What to produce
Copy out word for word the items starting with the line that contains "Click Control Panel help question mark" and going on through the line that contains "Action: pyautogui.click(x=1033, y=454)", including both of those lines.

Given records

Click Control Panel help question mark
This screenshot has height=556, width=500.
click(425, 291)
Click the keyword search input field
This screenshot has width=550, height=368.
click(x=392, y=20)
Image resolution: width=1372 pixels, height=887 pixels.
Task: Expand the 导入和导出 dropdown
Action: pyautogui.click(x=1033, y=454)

==

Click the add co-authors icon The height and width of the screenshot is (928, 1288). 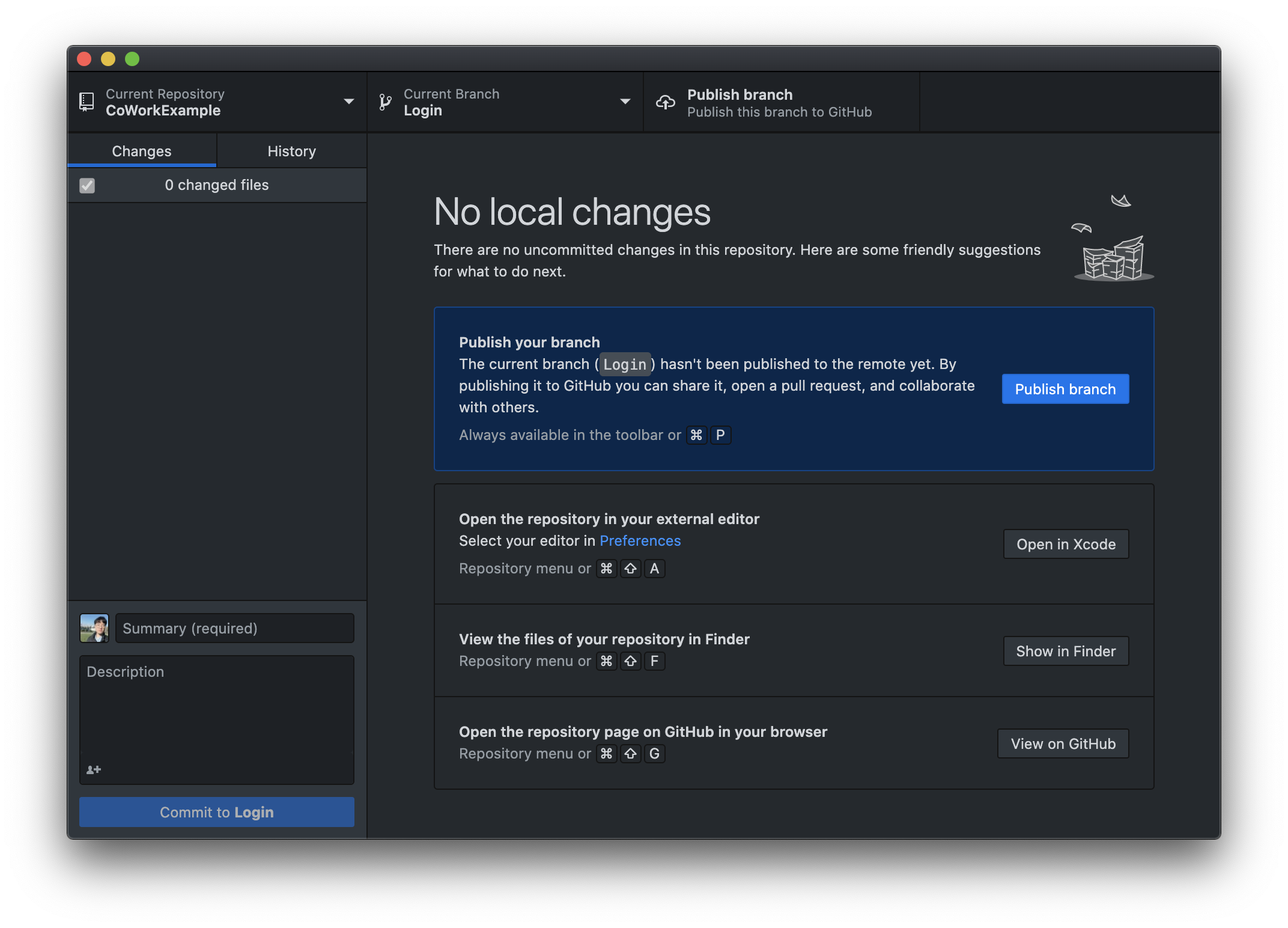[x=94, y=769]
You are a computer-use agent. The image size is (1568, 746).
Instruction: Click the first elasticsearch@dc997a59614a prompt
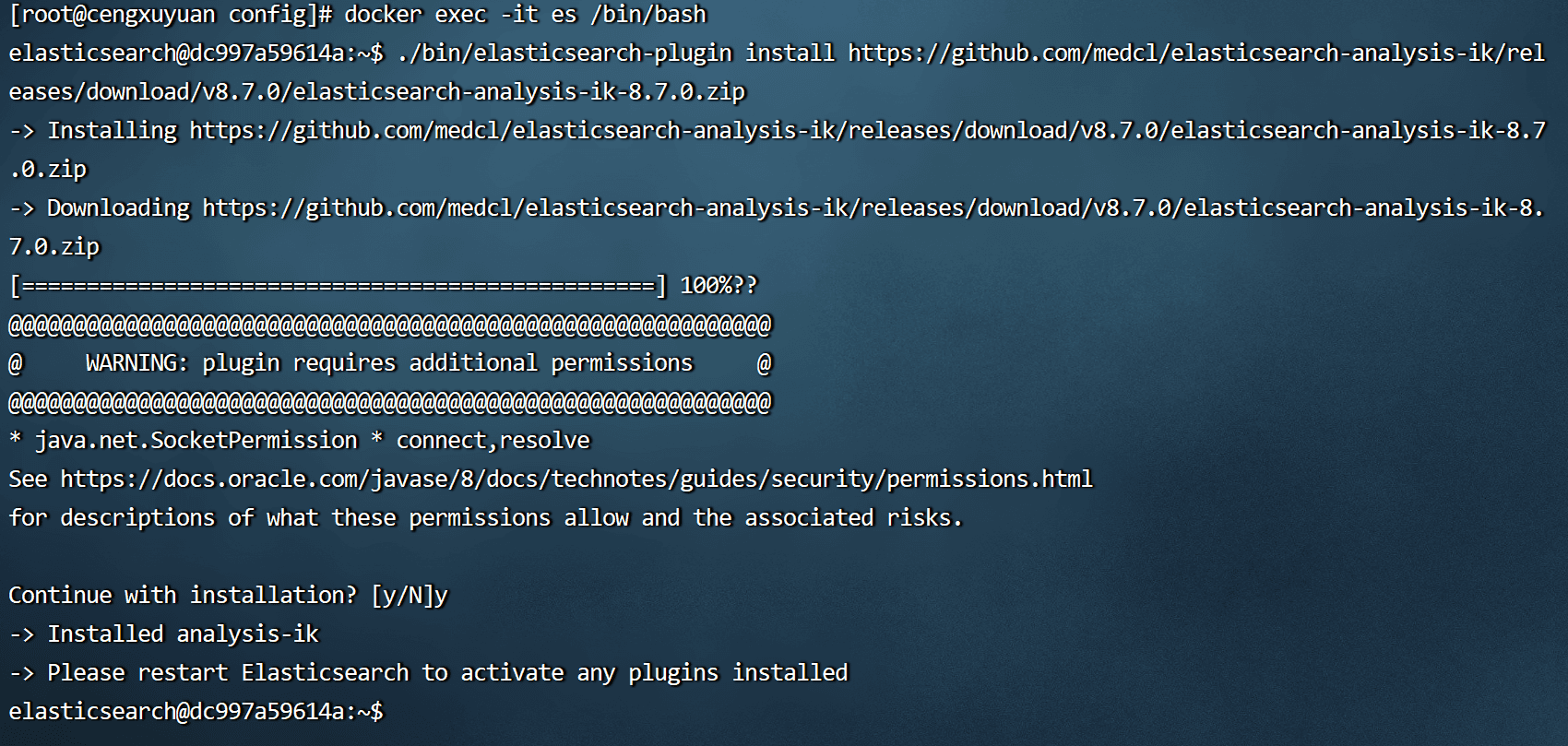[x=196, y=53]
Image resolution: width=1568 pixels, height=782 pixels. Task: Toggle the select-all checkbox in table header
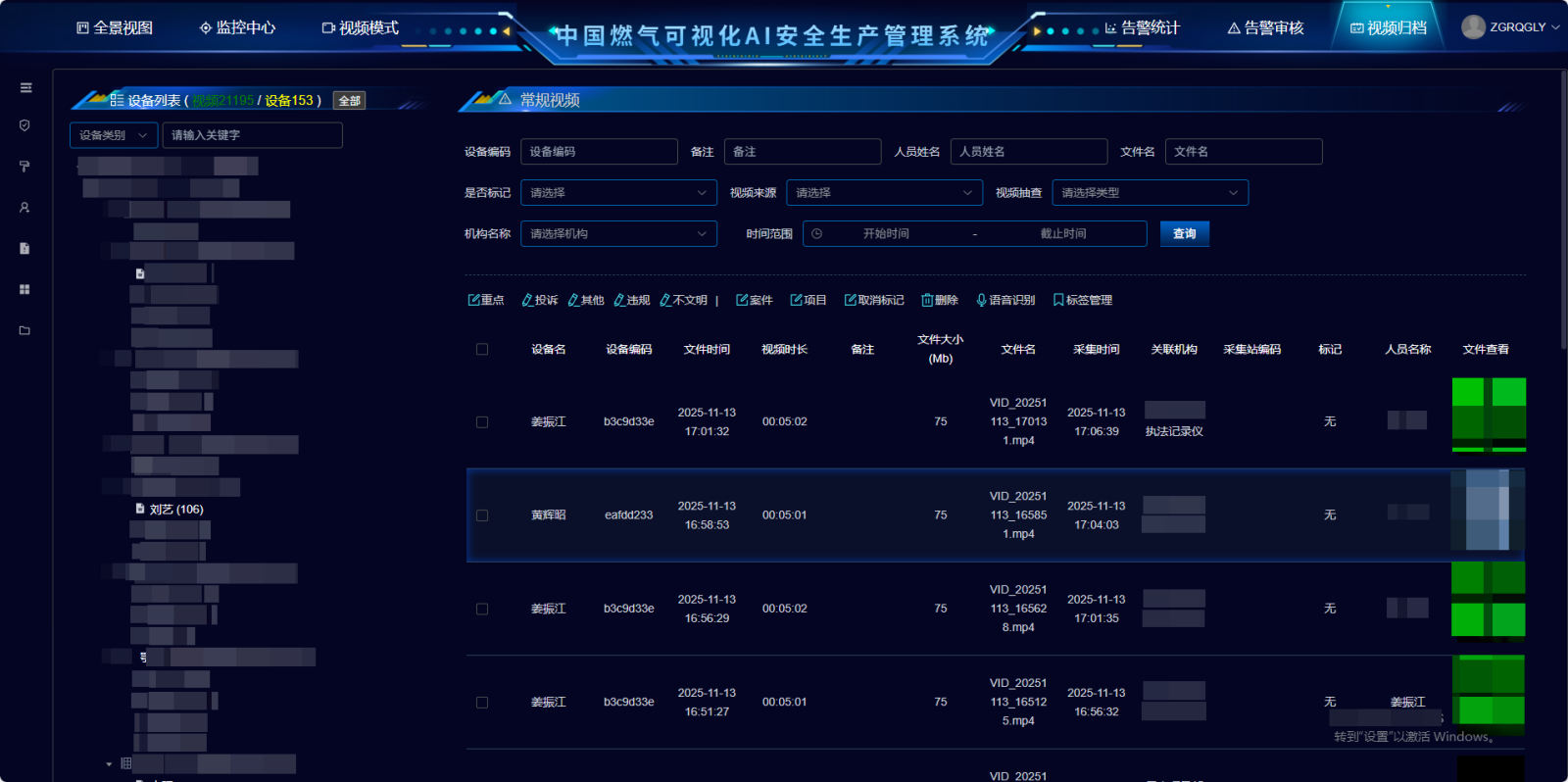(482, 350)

---

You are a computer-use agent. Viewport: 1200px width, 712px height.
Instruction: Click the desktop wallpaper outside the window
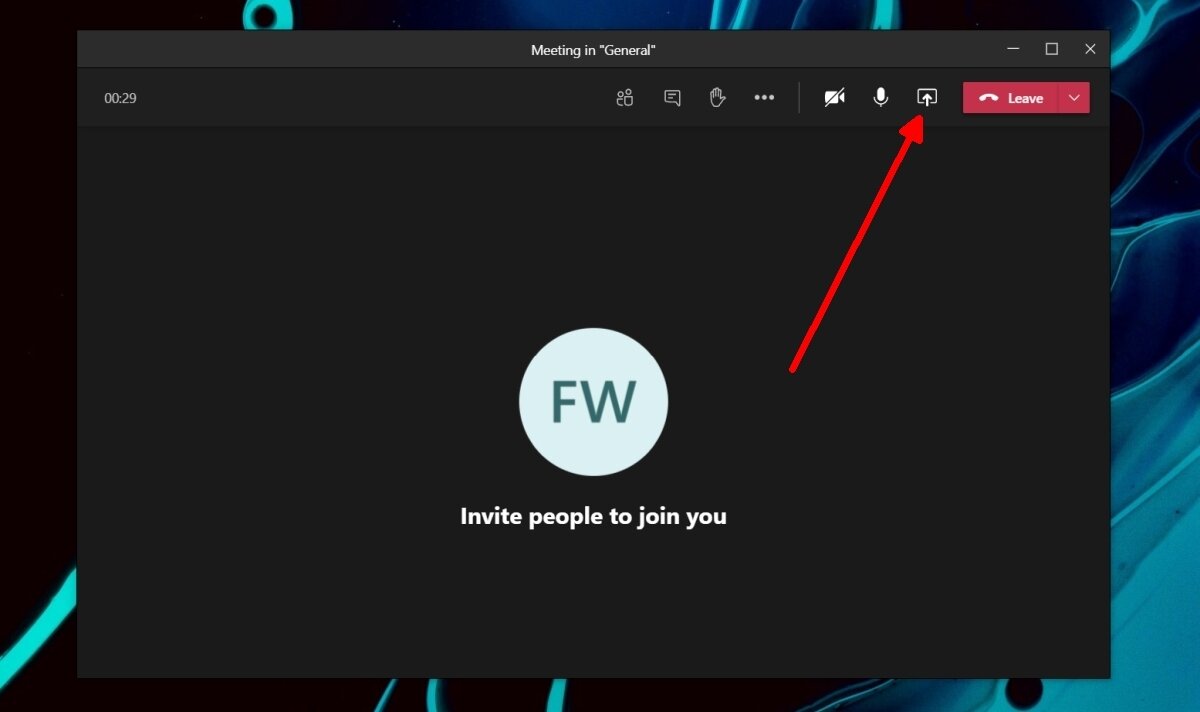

Result of the task
Click Control Panel help question mark
This screenshot has height=556, width=500.
click(425, 291)
Click the keyword search input field
This screenshot has width=550, height=368.
click(x=392, y=20)
Image resolution: width=1372 pixels, height=887 pixels.
Task: Expand the 导入和导出 dropdown
Action: pyautogui.click(x=1033, y=454)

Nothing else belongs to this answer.